#### What you will do:
Every entry below should be reproduced exactly; no picture is to be included.
++++ Dataset content
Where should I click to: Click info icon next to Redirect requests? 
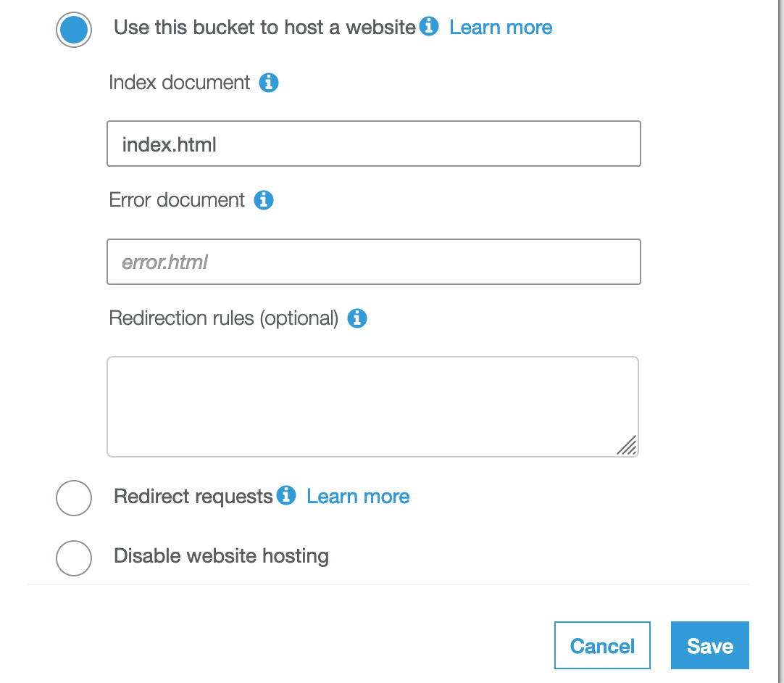[x=286, y=495]
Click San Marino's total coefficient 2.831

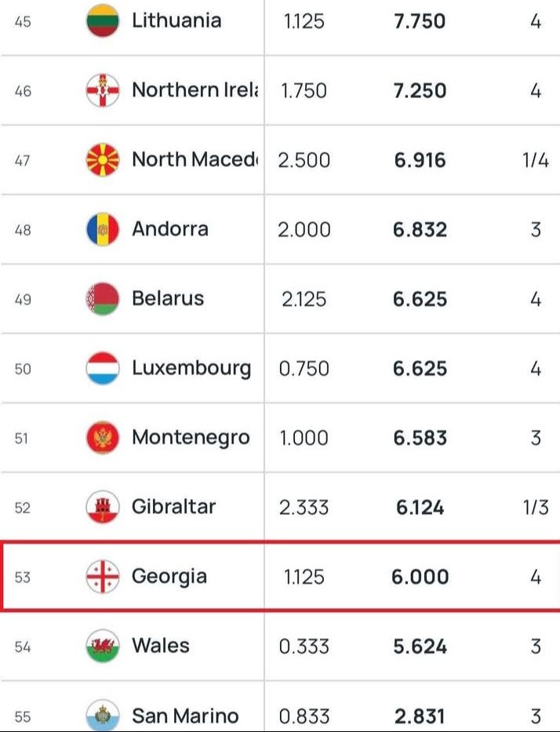[420, 716]
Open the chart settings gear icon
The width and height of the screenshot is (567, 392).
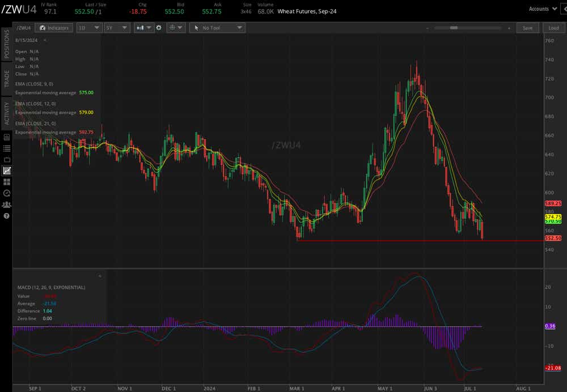(159, 28)
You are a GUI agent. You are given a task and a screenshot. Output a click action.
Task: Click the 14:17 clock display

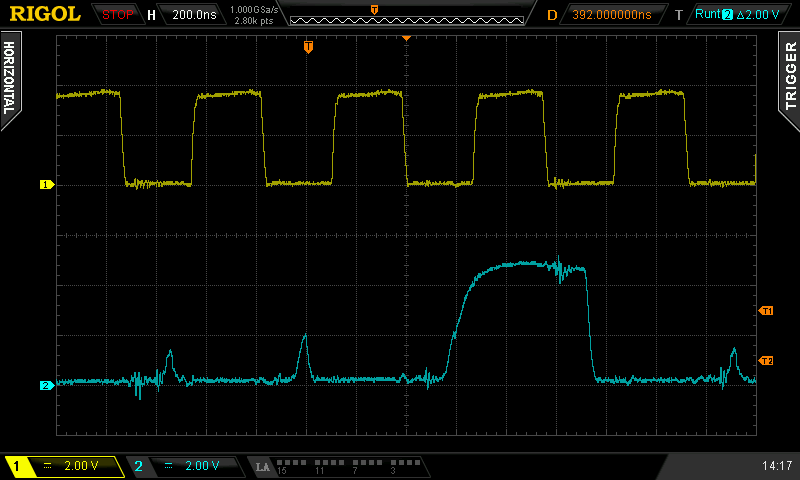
++++++++
#### Response to this task:
Where should I click to: Click info icon next to Redirect requests? 
[x=286, y=495]
Click San Marino's total coefficient 2.831

[420, 716]
Open the chart settings gear icon
The width and height of the screenshot is (567, 392).
(159, 28)
You are a GUI agent. You are given a task and a screenshot. Output a click action.
Task: Click the 14:17 clock display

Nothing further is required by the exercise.